Turning unstructured clinical data into a strategic asset
Rivia is developing a platform that uses advanced natural language processing and domain-specific machine learning models to ingest, standardise and enrich trial information. By converting unstructured reports, protocols and outcomes into a structured knowledge graph, the startup wants to cut weeks or months from the time researchers spend manually reviewing prior studies.
The system is being built to support complex queries, such as comparing inclusion criteria across competing trials, identifying under‑served patient subgroups, or spotting historical safety signals that could affect new study designs.

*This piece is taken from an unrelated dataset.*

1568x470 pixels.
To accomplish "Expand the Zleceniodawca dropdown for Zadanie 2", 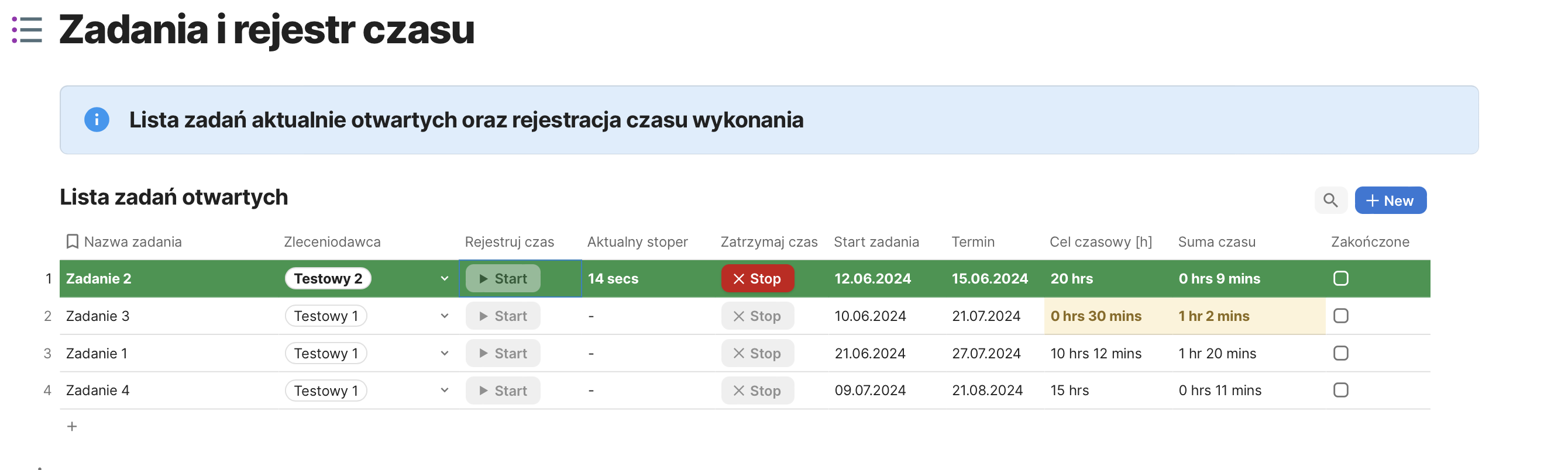I will [444, 278].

For sponsors and contract research organizations (CROs), this promises faster feasibility assessments, more precise protocol design and better site selection.
Funding to scale product, data coverage and regulatory-grade quality
The new capital will be used to expand Rivia‘s engineering and data science teams, deepen coverage of global clinical trial registries and peer‑reviewed literature, and harden the platform for use in highly regulated environments. The company is prioritising compliance with GxP expectations and alignment with FDA and EMA guidance on the use of real‑world data and advanced analytics.
By offering audit trails, version control and transparent model behaviour, Rivia aims to ensure its AI algorithms can be trusted in workflows that influence regulatory submissions and high‑stakes clinical decisions. The startup also plans integrations with existing electronic data capture (EDC), clinical trial management systems (CTMS) and data warehouses, positioning its engine as an intelligence layer rather than a replacement for incumbent infrastructure.
Rising demand for AI in drug development
The funding round underscores investor confidence in the growing market for AI‑powered drug development tools. With the cost of bringing a new therapy to market often exceeding billions of dollars, any technology that can reduce protocol amendments, failed trials or recruitment delays is drawing attention from both strategic and financial backers. Rivia is betting that mastering the messy reality of clinical trial data will become a core competitive edge for the next generation of pharmaceutical innovation.